→ TASK STATEMENT
Each record that follows should be duplicated exactly, except for its pictures.

DATA SHOWN START

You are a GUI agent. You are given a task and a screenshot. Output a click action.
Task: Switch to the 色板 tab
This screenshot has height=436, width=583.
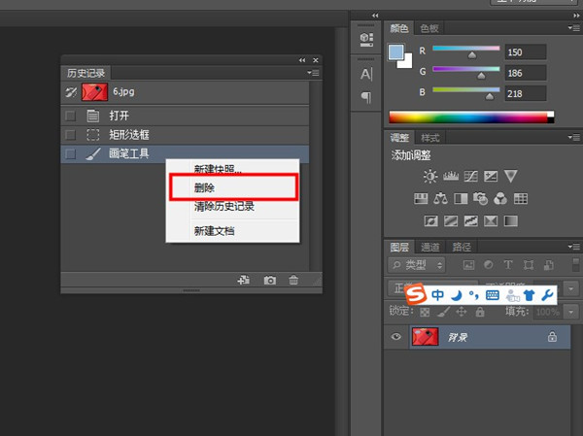[429, 28]
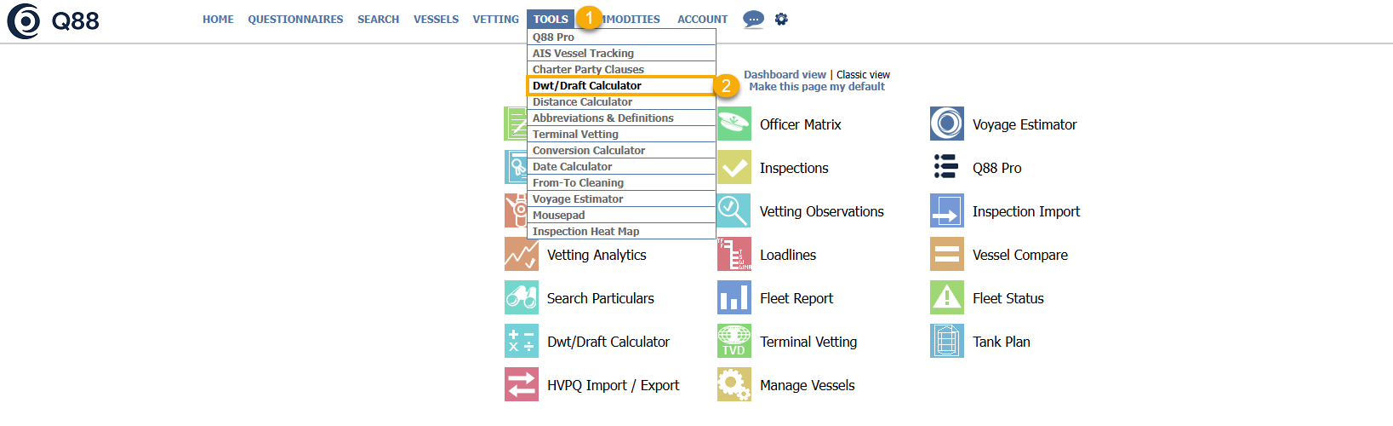This screenshot has width=1393, height=426.
Task: Open the Search Particulars binoculars icon
Action: click(x=521, y=298)
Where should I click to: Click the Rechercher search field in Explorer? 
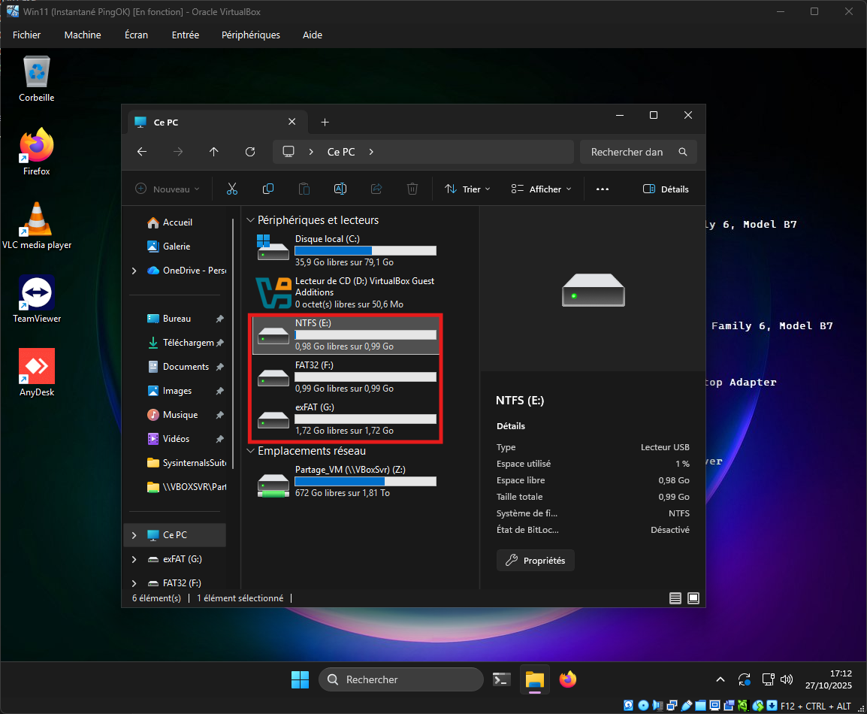627,152
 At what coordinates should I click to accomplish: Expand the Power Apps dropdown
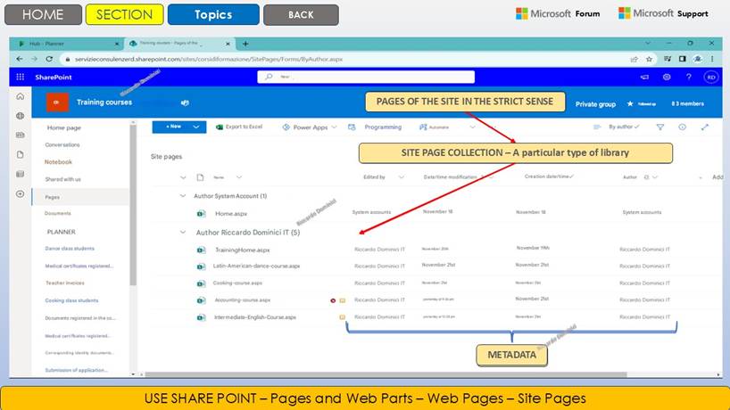(335, 127)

DATA SHOWN END

→ EXPECTED ANSWER
You are a GUI agent. You are given a task and a screenshot. Output a click action.
Task: Switch to the 色板 tab
This screenshot has height=436, width=583.
[429, 28]
This screenshot has width=1393, height=426.
Task: Open the Search Particulars binoculars icon
Action: click(x=521, y=298)
Where should I click to: Click the Rechercher search field in Explorer? 
627,152
 At what coordinates should I click to accomplish: Expand the Power Apps dropdown
(335, 127)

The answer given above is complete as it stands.